Arrrrr...... who peed in the grog!

'tis a fine brew, drink enough of it, and yer corpse will keep 'til ye reach port again!

*deftly slips a frog into mudstuffin's sake*

YARR! I'll be stickin' with me 20 ounce Dr. Pepper in the Plastic Bottle.

"Friction, Wear and Lubrication" wbagnfarb ARRRRRR!

and so might " The Culinary Blunders"

Put a frog in my beer and you'll be kissin' the gunner's daughter, me bucko.

-Castaway Aetheflaed the Fierce Eye


"an expert in tribology — the study of friction, wear and the lubrication,"... and the hoiven - glaven, I assume.

wench is soon to go
to davy jones' locker, put
a frog in me wine

Aye, mateys, and did ye know that there's farrrrr less Nutrasweet in the fountain diet drinks? Saccharin doesn't degrade as quickly, so they change the recipe for fountain syrup. Tastes better IMHO, and it doesn't kill as many brain cells. Just so ya know.

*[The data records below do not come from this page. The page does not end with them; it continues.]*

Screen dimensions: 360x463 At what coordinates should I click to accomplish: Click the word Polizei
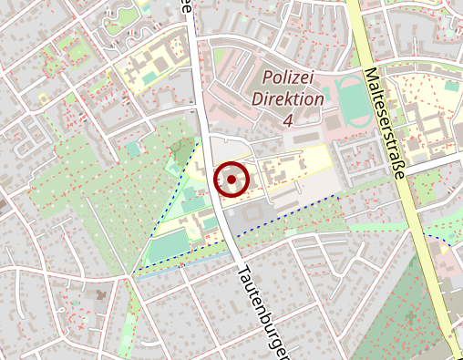289,78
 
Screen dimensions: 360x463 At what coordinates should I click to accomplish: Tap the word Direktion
289,98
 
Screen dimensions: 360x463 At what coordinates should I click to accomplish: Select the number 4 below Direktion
289,119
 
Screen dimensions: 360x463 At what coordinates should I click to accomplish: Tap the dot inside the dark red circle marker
232,180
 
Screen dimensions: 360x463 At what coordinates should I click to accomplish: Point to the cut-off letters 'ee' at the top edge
186,7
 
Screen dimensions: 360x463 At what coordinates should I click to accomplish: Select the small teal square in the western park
134,149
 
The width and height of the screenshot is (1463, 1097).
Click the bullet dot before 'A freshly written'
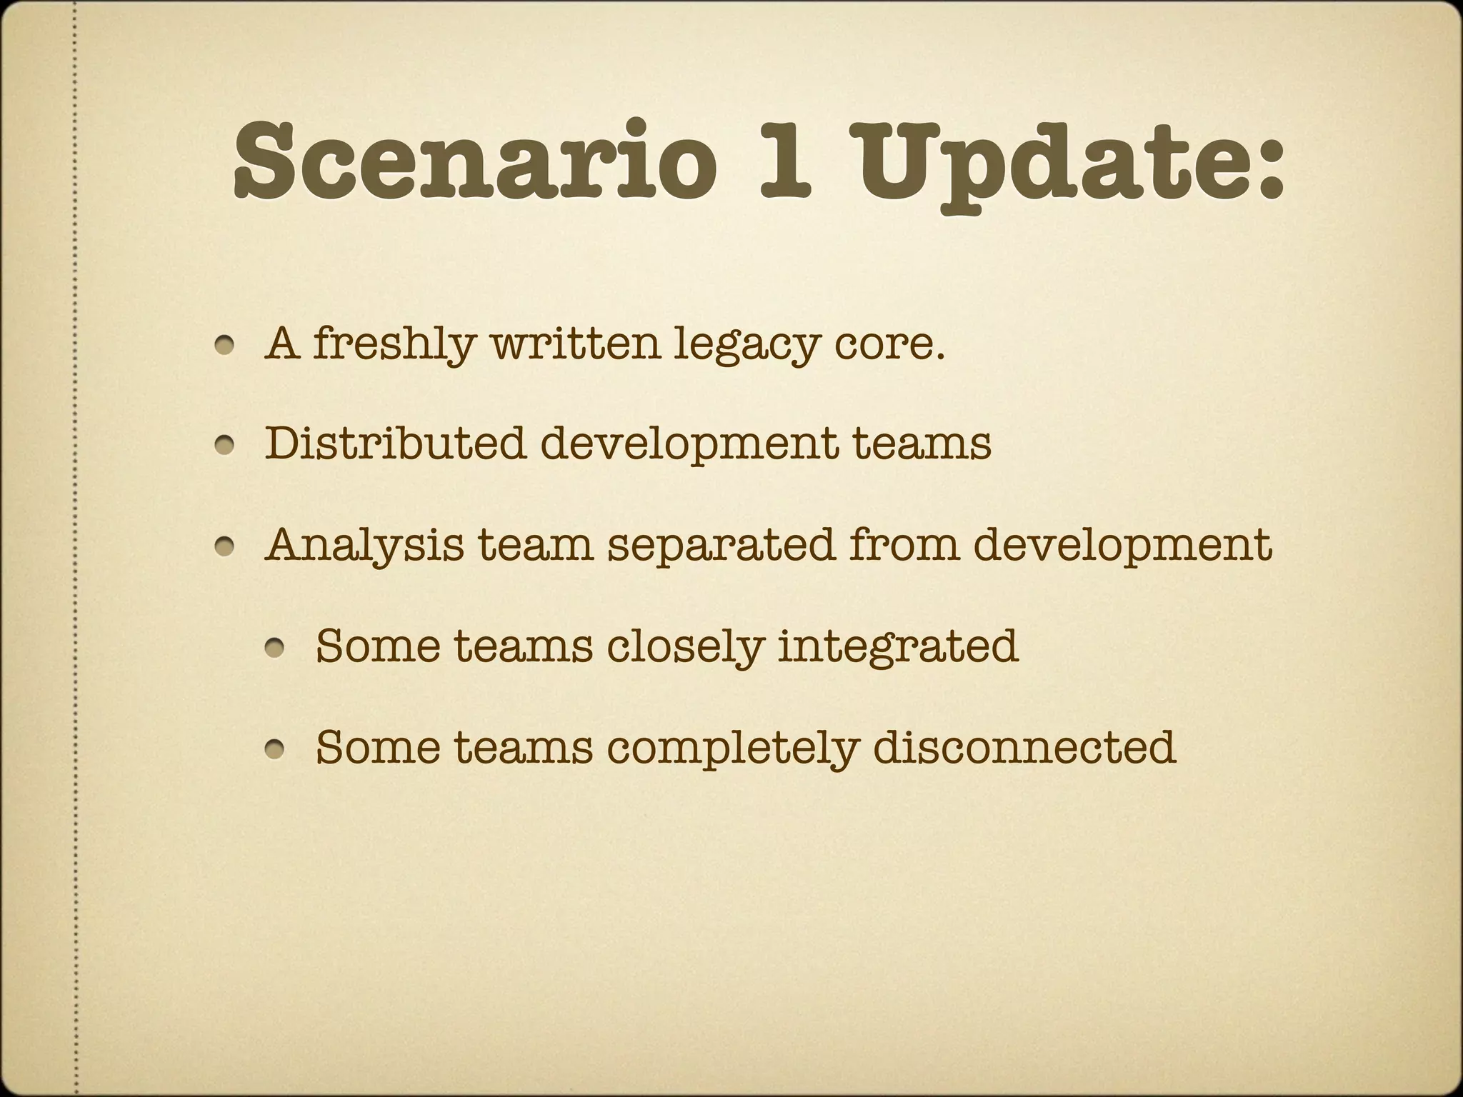click(x=226, y=346)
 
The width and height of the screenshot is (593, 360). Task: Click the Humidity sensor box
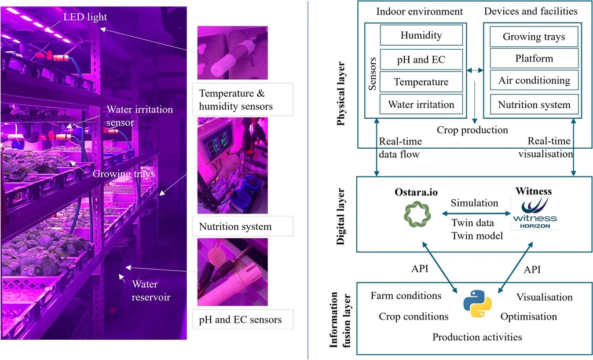pyautogui.click(x=421, y=36)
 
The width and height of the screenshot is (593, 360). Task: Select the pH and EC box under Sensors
pyautogui.click(x=421, y=59)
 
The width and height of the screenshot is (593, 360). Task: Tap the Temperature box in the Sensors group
pyautogui.click(x=421, y=82)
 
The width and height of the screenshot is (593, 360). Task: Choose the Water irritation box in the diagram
pyautogui.click(x=421, y=105)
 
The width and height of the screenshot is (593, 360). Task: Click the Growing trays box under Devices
pyautogui.click(x=534, y=37)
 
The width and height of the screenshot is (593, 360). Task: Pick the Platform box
pyautogui.click(x=534, y=58)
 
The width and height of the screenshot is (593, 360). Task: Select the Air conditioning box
pyautogui.click(x=534, y=80)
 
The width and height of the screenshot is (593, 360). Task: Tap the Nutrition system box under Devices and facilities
pyautogui.click(x=534, y=105)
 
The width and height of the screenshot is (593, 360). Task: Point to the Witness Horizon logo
pyautogui.click(x=533, y=213)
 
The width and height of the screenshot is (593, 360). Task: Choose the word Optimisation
pyautogui.click(x=528, y=317)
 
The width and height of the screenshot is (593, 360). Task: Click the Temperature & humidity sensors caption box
pyautogui.click(x=235, y=99)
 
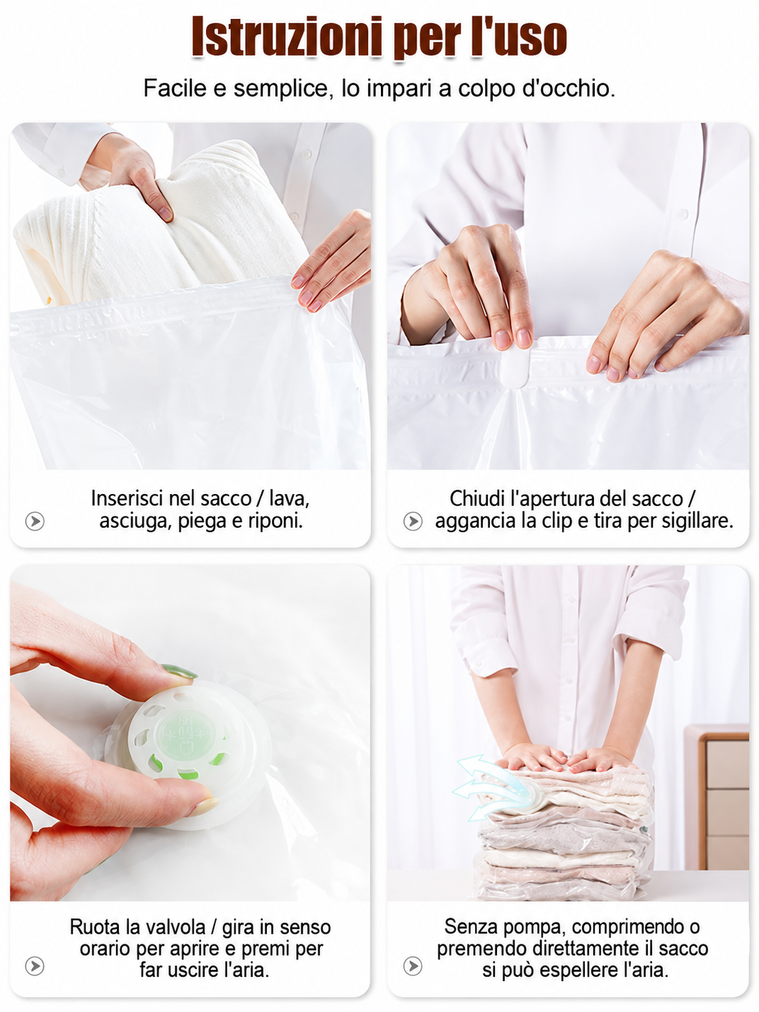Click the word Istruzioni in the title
pos(287,36)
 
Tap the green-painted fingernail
pos(179,671)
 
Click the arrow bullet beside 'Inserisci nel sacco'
pos(34,521)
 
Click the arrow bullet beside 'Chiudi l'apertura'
pos(412,521)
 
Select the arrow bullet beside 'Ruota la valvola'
pos(34,966)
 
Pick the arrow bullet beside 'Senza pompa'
pos(412,966)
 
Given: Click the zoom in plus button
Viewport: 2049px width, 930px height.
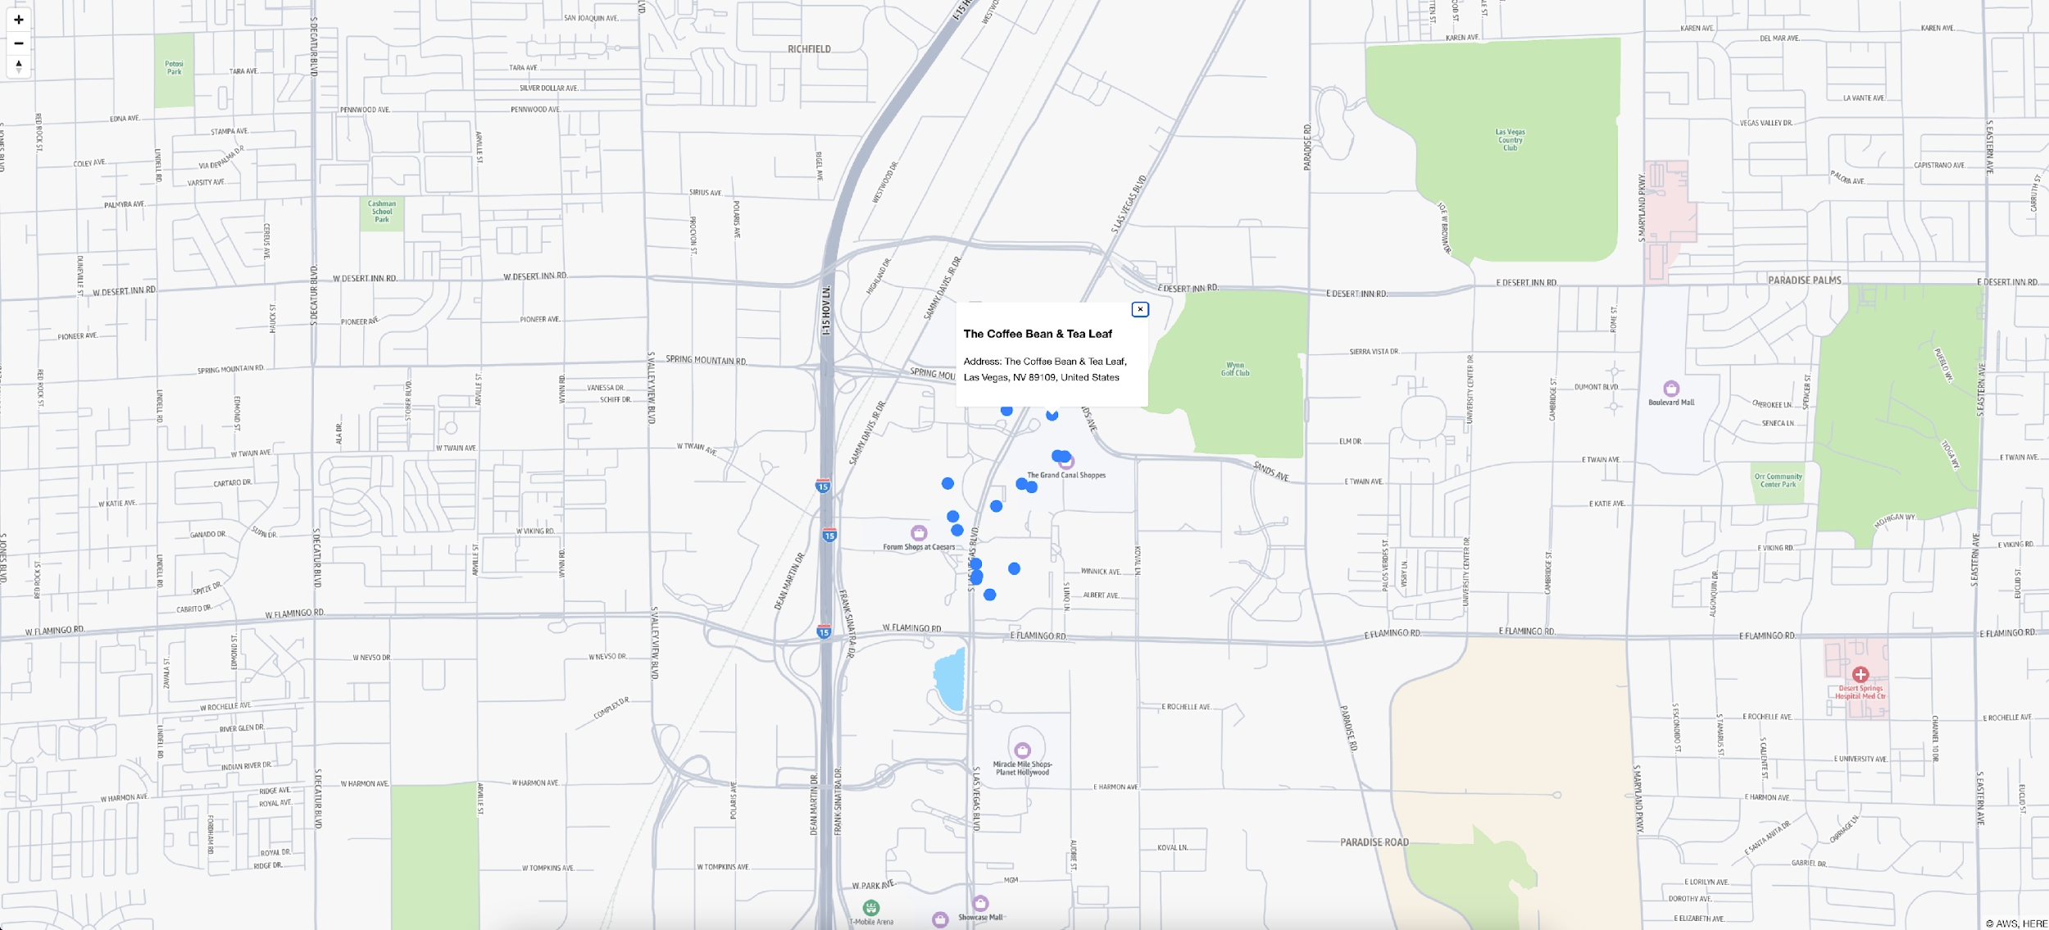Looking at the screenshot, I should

I says to the brig with any wretch who taints the mead. A tot of frog in a chalice of grog is unacceptable.

We all know, I'm sure, that frogs are best kept in peaches...

arrgghh... more reasons to drink rum... or rhum...

ahoy maties- no need to get the jonsies aboot nothing more an a little frog in the grog - if it be yer brain cells yer looking to save, grog ain't the drink fer ya nohow - n after the first two er three draghts, it all tastes the same

Whay did they have to pick on Spaghetti O's???
That's all.
Carry on.
I'll get over it.

Seems as if I recall learning that there was more than just a hint of formaldehyde in the beer in South Viet Nam pubs ...

Just sayin' ...

ARRRRRRRR, I'm not sorry I missed that taste sensation ...

why is a pirate celled a pirate? because they arrrrrrrrrrr.